Symptoms of quitting smoking while addicted to other substances
One of the symptoms of smoking cessation is that smokers are more likely to feel depressed, or to abuse alcohol or other drugs. These conditions can hinder efforts to quit smoking. Many doctors recommend that smokers trying to quit smoking give up alcohol, if only temporarily, because drinking alcohol is often associated with the desire to smoke. And if you need to stop drinking alcohol and quit smoking, it may be a good idea to tackle both at once.
There is a common concern that trying to quit smoking and drinking alcohol at the same time could reduce a person’s ability to stop drinking alcohol. However, despite this, most studies show that efforts to quit smoking do not have a negative effect on one’s ability to maintain consistency or attempts to stop drinking alcohol.

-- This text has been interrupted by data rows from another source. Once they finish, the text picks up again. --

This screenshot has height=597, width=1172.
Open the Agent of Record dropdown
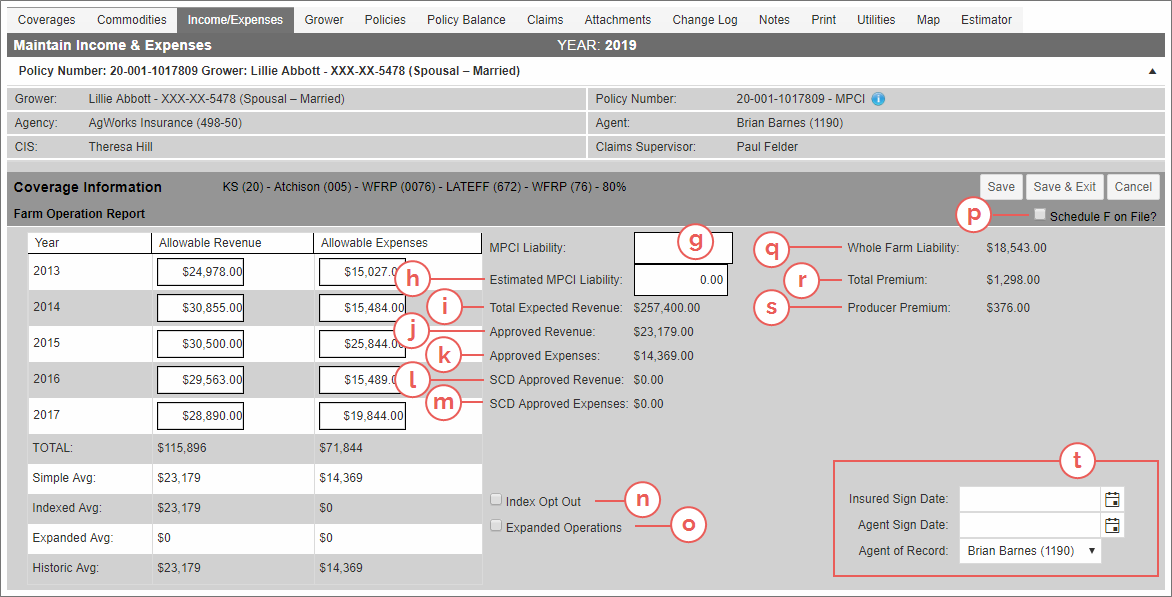pos(1030,551)
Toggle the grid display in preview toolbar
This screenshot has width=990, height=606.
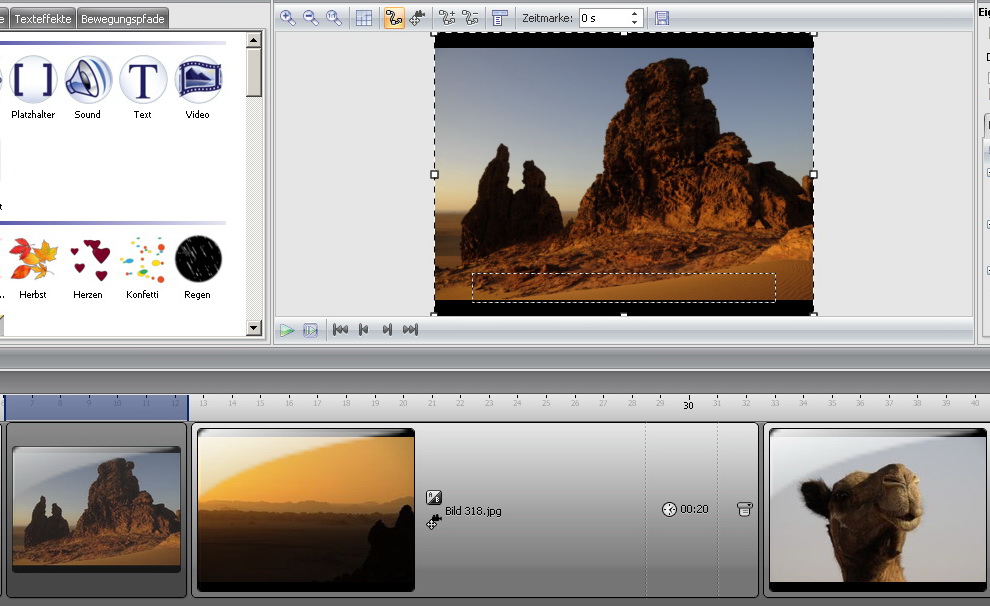click(x=364, y=18)
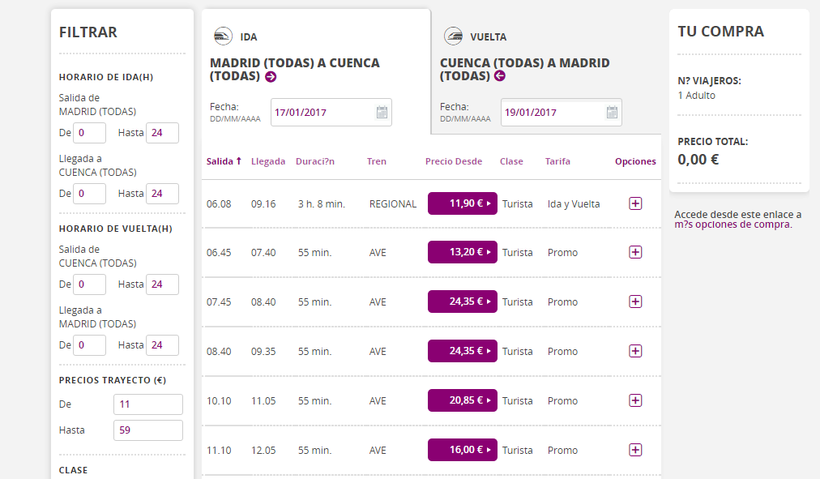Sort results by the Salida column
This screenshot has height=479, width=820.
click(x=224, y=161)

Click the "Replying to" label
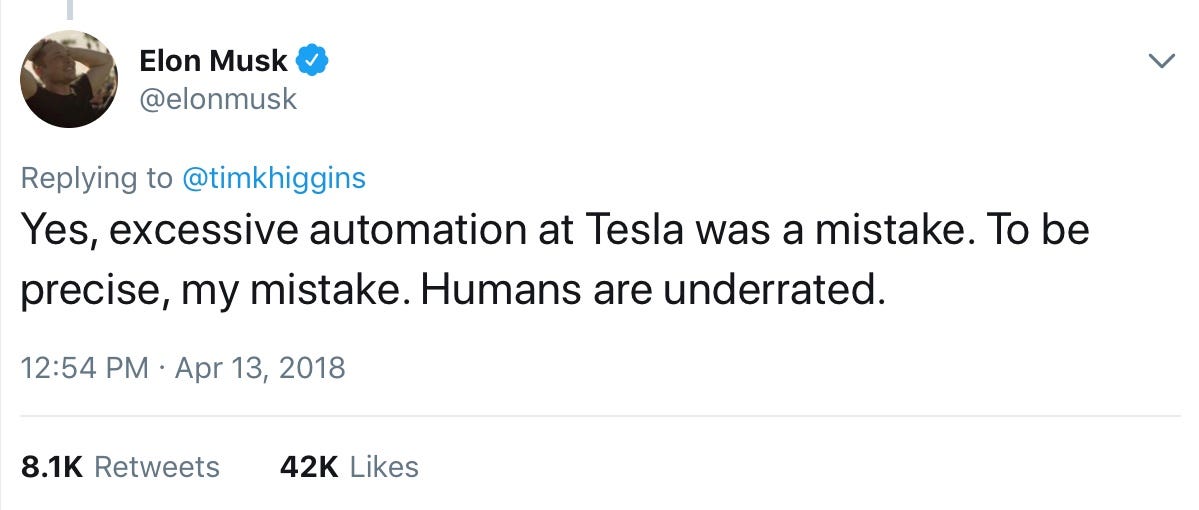[97, 178]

Is there a relationship between smoking and genes?
Genes may influence your smoking habit. Researchers have found similar genes in people who smoke a lot. These same genes have been associated, too, with a lower rate of success in smoking cessation. Other research has noted that changes in brain chemistry, which are also largely under the control of genes, play a role in how easily an individual becomes addicted to nicotine.

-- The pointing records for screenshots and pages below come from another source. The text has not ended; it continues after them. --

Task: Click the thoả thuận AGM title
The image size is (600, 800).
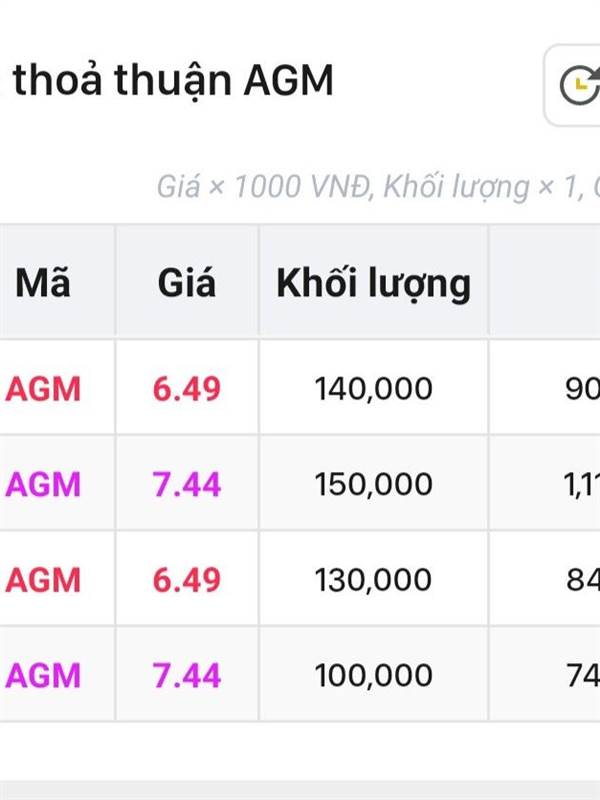Action: pos(173,81)
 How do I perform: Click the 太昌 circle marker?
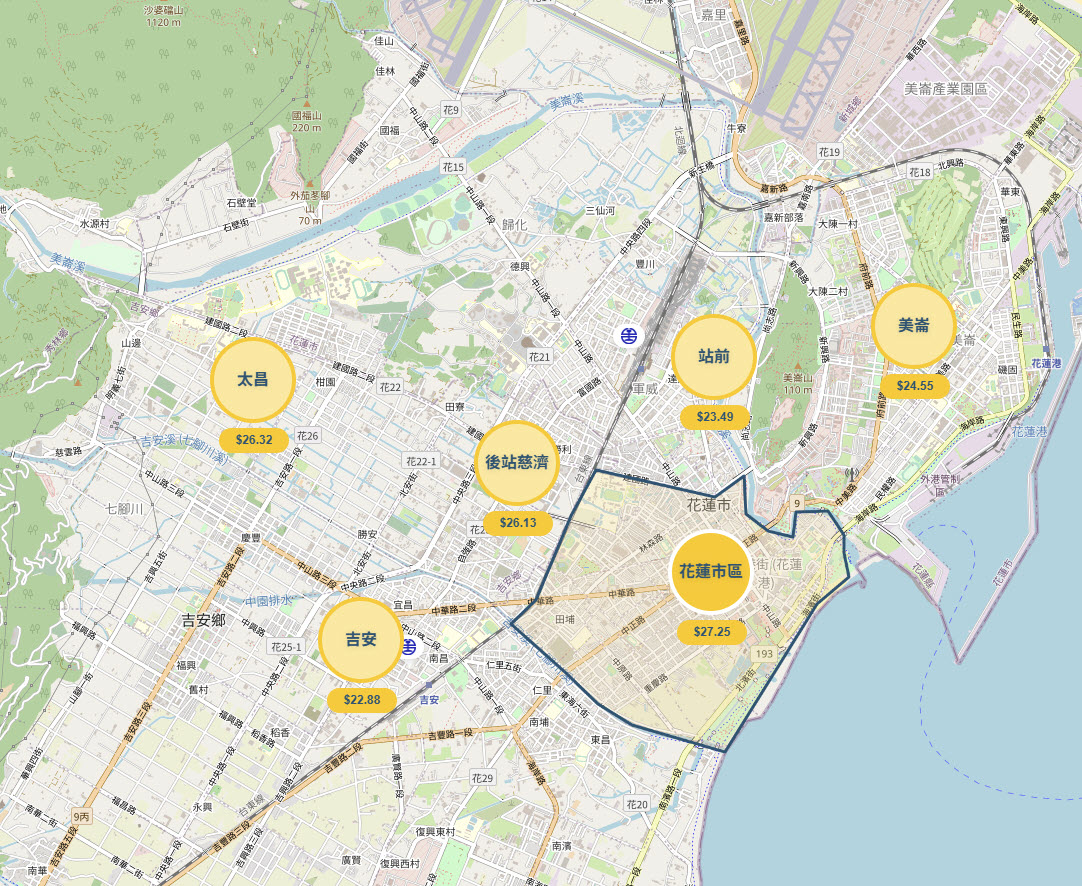pyautogui.click(x=252, y=380)
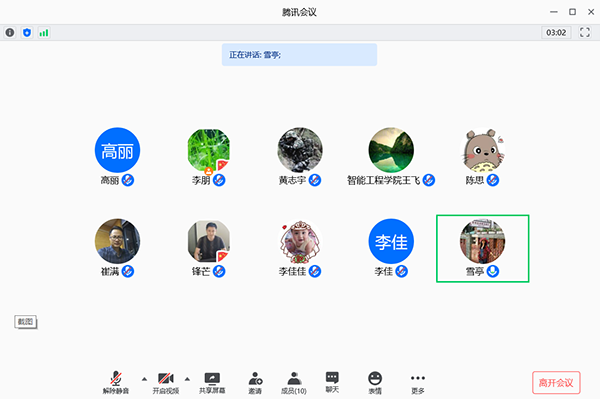Click the Leave Meeting (离开会议) button

[556, 383]
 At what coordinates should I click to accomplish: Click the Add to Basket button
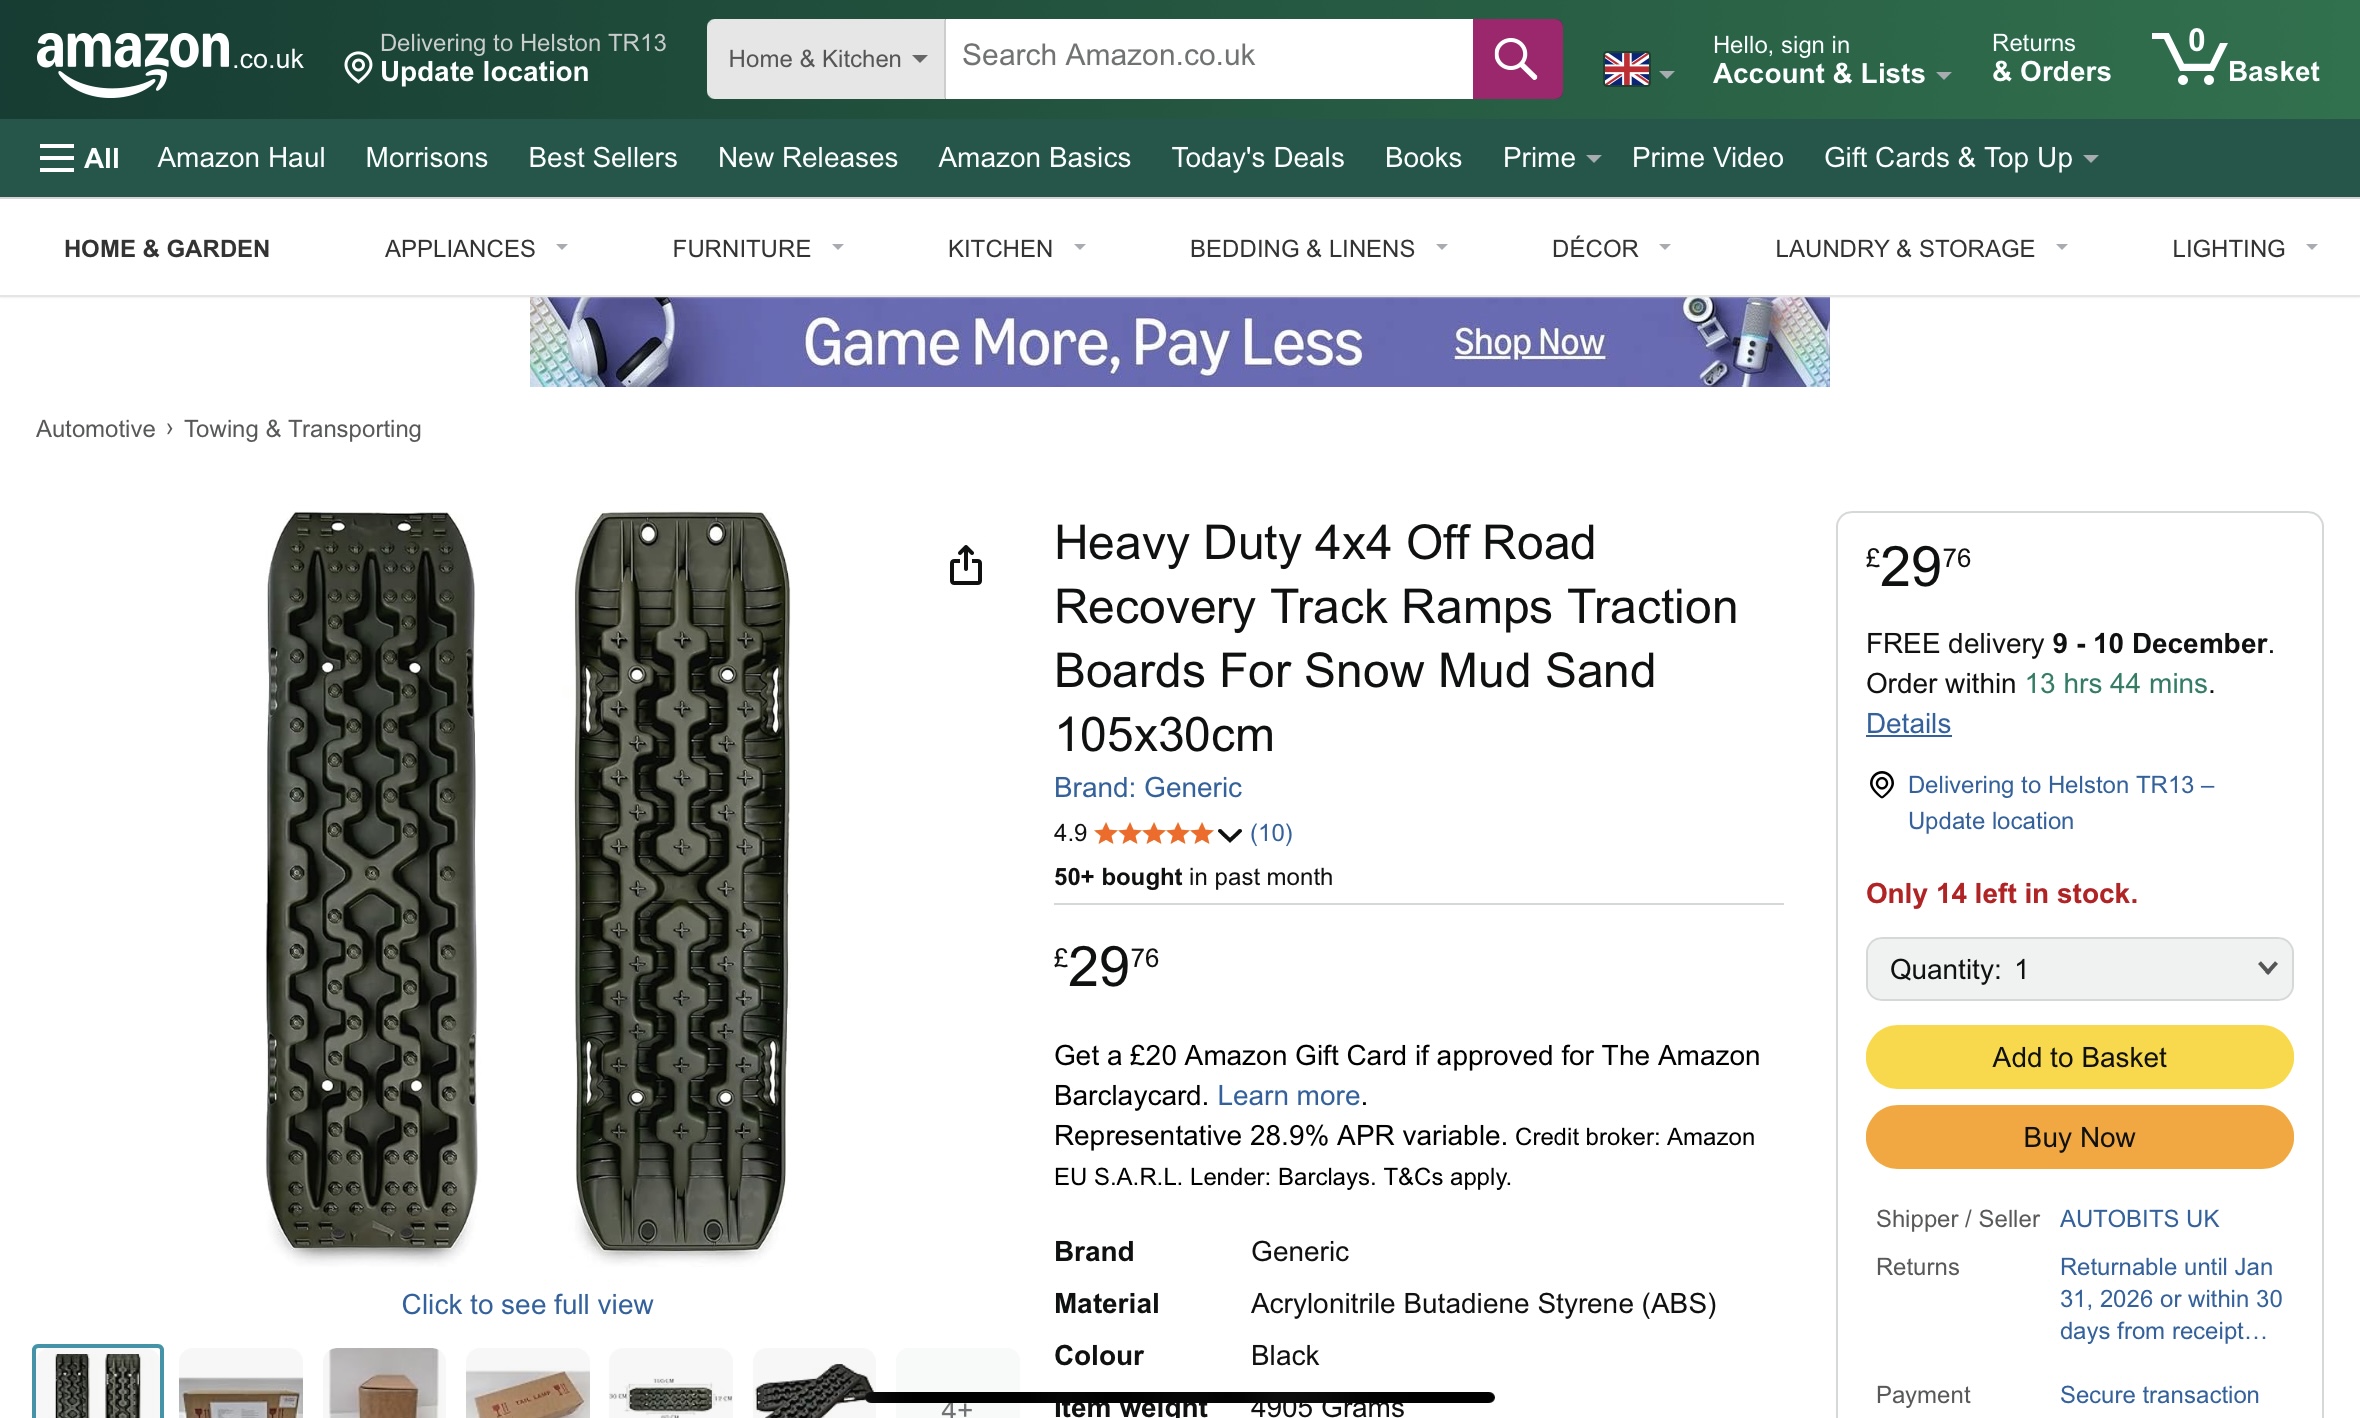2079,1057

Symptoms of smoking cessation and weight gain
One of the symptoms of quitting smoking is the fear of gaining weight, which is another issue that complicates the desire to quit smoking. Smokers who stop smoking gain, on average, 1.5 to 4 kilograms. Why? Because nicotine reduces appetite and increases metabolic cycles (the rate at which the body burns food). Elimination of nicotine allows the appetite to return to an almost normal level, and also slows down the metabolism. In addition, many people replace food with cigarettes. But the weight gained as a result of quitting smoking does not pose any serious threat to health, as does smoking. Initiating a special daily exercise program before and during the smoking cessation process can be very helpful in reducing weight gain. It is advisable to ask your doctor for guidance and direction.
The frightening images on cigarette packs were placed to express the fact that smoking is harmful to health. But what if one quits smoking? When does he get rid of the harmful effects on health and his body becomes completely pure? It happens in stages that we show you in this report.

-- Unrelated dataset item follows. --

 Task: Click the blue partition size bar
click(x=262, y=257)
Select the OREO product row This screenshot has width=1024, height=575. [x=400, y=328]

Millions die every year around the world because of the harmful effects of smoking. In Germany alone, about 110,000 people die annually, according to the Federal Ministry of Health. Fortunately, the body regains its full health after a period of stopping smoking, even if it had continued to smoke for decades before.
It happens quickly. After only 20 minutes of smoking a cigarette, blood pressure returns to normal, and after eight hours, the level of carbon monoxide in the blood, which is produced by nicotine, decreases. After 24 hours, the risk of a heart attack decreases.
And imagine that you can enjoy your senses of smell and taste only two days after the last cigarette, so that the food has a wonderful taste, as well as the smell of floral aromas. The reason for this is that the nerve endings relax after stopping the use of nicotine. And after two weeks of stopping smoking one inhales more air, says a study conducted by the American Association for Research on Cancer.
After two to three months, the lung will have cleaned itself of the effects of smoking, according to the specialized medical website “Fatbook”. After eight months, the immune system becomes stronger.
After five years of complete cessation of smoking, the risk of stroke is reduced by 50 percent. After ten years, the risk of developing lung cancer is also reduced by half, as well as the risk of developing cancer of the kidneys, esophagus, bronchi, and mouth.
The complete elimination of the effects of smoking, according to researchers at the American Association for Research on Cancer, occurs after 15 years of quitting smoking. Here the body becomes as if it had never smoked.
Perhaps these research encourages hesitant to quit smoking to take the first risk.